→ EXCERPT PROVIDED:
::::

Of course all of this needs to be sorted in strong wills that protect children of first marriages. A relative of mine seldom saw his father as a child as they were building a business. His father then divorced (1980s so not a ‘generous’ settlement) his mother, remarried and had another child when the relative was a late teen. Second wife very emphatic about adults taking care of themselves. Time ticked on until her own child was an adult and suddenly the rules changed and that child was bought a house outright, then the father died leaving everything to his second wife. Second wife then declared this was fair as relative had already inherited from his own mother. Of course, her rule of one inheritance being enough will be forgotten in her own will when all she has inherited will go to her own child.

its death by a thousand cuts. It’s hurtful that the relatives father did not think enough of the children of his first marriage to write a will that includes them. It’s hurtful that they got to see the shiny second marriage child enjoy a higher standard of living, courtesy of their fathers cash, growing up, it’s hurtful to see this continue after their fathers death and not be receive so much as a momento, including items from a grandparent that have little to no meaning to second wife or child of that relationship as they never knew that grandparent. What this now means is that there is no relationship between the siblings and half siblings. In cases where the second marriage has been short, it’s even more morally dubious.

People often sleepwalk into this. Either they don’t want to think about wills or they get fixed at a particular life stage and never adjusted. So, in my relatives case, they were categorised by their father as an independent adult from being a teen. Half sibling was considered a child in need of protection in perpetuity. People often assume or hope that second wife will do the right thing and include first family in their own will. Unlikely.

Yes I understand the law, thanks.

What I mean is that spouses usually leave their money to each other, so it seems odd to expect someone not to, just because it’s a second marriage.

For sure you can put mechanisms in place so whatever isn’t spent gets shared fairly by the next generation, but I’d still expect a spouse to get in the benefit for their lifetime.

::::

→ DATASET ROWS:

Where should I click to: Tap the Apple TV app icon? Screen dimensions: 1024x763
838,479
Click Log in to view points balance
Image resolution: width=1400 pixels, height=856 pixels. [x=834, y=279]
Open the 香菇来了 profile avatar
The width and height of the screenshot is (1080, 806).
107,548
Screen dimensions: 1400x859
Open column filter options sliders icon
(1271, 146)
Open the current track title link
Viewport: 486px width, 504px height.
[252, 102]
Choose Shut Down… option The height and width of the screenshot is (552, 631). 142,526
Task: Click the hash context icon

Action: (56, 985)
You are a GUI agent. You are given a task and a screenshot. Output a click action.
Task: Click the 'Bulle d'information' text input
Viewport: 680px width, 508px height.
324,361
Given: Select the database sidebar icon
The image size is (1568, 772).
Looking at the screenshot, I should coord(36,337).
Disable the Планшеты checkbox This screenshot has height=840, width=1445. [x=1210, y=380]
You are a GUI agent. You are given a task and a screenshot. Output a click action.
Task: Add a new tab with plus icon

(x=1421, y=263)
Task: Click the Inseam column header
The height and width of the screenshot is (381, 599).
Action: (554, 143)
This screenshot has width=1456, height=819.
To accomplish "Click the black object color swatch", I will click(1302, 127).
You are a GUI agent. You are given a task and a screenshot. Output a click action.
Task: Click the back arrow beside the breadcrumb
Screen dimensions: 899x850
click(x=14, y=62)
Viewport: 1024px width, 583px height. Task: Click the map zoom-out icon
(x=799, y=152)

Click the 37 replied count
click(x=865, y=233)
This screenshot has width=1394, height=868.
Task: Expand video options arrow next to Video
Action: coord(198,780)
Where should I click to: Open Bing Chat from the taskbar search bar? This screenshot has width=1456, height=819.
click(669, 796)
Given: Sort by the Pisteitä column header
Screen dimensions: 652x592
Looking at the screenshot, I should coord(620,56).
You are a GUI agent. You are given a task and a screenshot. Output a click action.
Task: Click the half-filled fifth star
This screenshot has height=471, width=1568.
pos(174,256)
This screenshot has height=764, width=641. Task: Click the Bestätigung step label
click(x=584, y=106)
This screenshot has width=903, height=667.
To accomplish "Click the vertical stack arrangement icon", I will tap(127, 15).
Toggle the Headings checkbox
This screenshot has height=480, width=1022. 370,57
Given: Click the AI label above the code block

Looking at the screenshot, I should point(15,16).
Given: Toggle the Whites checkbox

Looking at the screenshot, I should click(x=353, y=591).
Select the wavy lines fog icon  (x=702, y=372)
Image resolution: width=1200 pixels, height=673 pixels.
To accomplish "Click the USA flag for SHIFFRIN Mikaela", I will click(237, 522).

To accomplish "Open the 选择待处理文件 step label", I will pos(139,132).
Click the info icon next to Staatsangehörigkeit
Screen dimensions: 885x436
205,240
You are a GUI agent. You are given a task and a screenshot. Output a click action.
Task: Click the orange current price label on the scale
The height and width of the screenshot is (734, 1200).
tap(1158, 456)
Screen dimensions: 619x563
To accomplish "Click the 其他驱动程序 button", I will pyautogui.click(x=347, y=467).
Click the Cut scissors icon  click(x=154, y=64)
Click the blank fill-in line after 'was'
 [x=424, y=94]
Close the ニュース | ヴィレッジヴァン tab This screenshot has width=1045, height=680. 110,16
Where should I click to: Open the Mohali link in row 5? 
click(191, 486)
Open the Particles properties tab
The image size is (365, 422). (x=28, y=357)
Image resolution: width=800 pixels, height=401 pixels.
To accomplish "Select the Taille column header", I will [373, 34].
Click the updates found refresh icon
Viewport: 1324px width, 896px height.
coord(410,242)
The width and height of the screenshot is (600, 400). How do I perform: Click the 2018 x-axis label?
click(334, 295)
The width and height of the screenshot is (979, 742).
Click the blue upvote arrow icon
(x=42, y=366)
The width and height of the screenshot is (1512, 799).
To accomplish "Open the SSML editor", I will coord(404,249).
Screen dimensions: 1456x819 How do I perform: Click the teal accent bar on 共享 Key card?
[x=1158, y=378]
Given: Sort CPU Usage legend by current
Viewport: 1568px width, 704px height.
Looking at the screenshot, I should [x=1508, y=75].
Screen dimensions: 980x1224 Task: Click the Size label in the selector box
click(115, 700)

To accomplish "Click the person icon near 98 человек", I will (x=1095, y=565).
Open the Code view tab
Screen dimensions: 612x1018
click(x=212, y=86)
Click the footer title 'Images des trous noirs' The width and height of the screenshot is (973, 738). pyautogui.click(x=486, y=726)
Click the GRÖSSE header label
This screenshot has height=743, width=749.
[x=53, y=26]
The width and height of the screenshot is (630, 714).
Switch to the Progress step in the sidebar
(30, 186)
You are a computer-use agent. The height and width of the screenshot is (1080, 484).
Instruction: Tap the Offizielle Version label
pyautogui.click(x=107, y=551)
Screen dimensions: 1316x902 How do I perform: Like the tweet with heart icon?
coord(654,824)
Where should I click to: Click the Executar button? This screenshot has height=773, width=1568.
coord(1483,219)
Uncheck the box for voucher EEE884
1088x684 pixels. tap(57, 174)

::::

→ THINGS TO DO:
1. Answer these questions about the text on wills and second marriages:
(a) In which decade did the relative's father divorce the relative's mother?
(b) What reason did the second wife give for calling the outcome fair?
(c) What relationship now exists between the siblings and half siblings?
2. Copy out the passage of the text on wills and second marriages from "Yes I understand" up to and including "for their lifetime.".
Use only the text on wills and second marriages, with no outside knowledge.

→ EXPECTED RESPONSES:
1.
(a) The 1980s.
(b) The relative had already inherited from his own mother.
(c) There is no relationship between them.

2.
Yes I understand the law, thanks.

What I mean is that spouses usually leave their money to each other, so it seems odd to expect someone not to, just because it’s a second marriage.

For sure you can put mechanisms in place so whatever isn’t spent gets shared fairly by the next generation, but I’d still expect a spouse to get in the benefit for their lifetime.